### Exercise
Copy out the lines starting at the one containing "Given: Click the radiator technical drawing" and ending at the one containing "The height and", with "settings" changed to "options" and nothing else altered.

### Working data
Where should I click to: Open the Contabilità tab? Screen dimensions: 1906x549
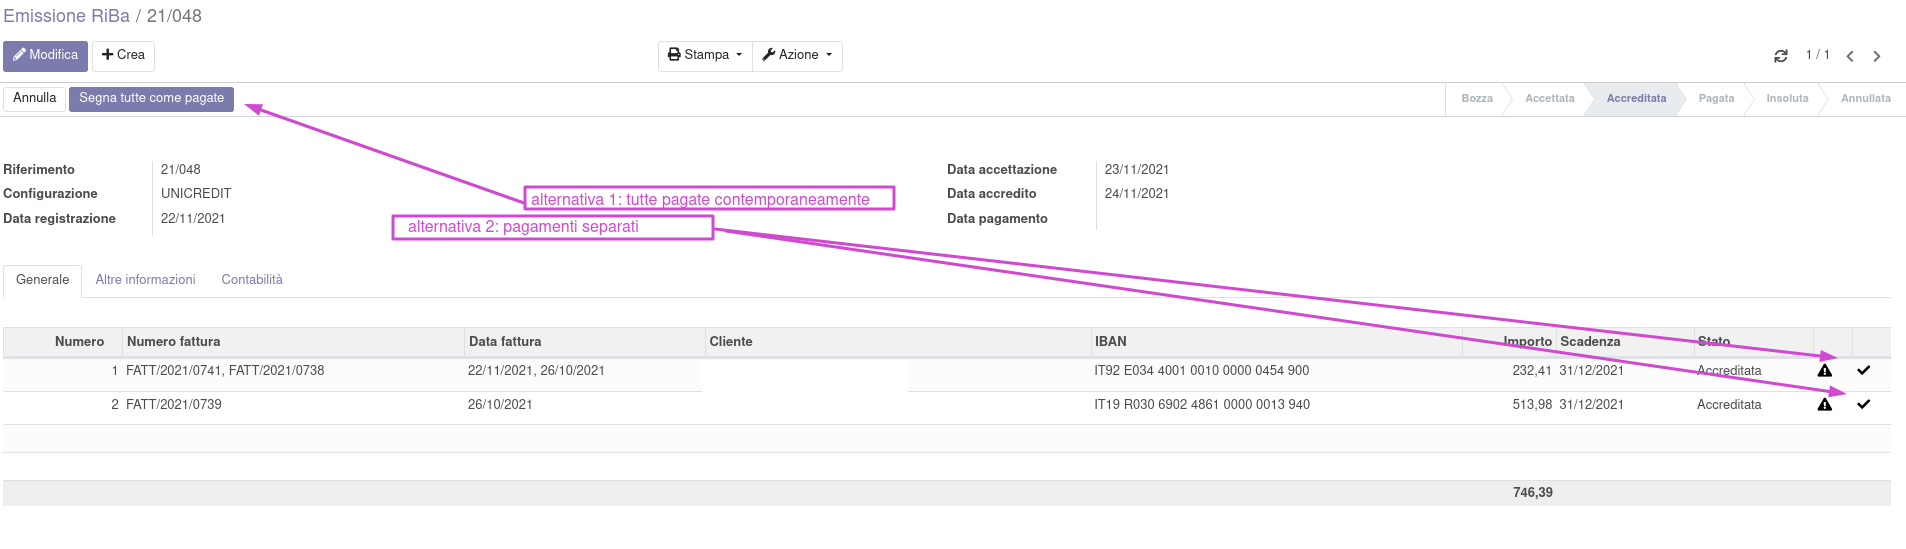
...
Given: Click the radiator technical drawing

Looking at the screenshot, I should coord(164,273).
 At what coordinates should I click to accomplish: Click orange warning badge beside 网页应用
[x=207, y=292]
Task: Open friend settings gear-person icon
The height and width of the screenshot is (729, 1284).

### Solution for this task
Given: Click the radiator technical drawing

Looking at the screenshot, I should coord(164,273).
 At what coordinates should I click to accomplish: Click orange warning badge beside 网页应用
[x=207, y=292]
Task: Open friend options gear-person icon
The height and width of the screenshot is (729, 1284).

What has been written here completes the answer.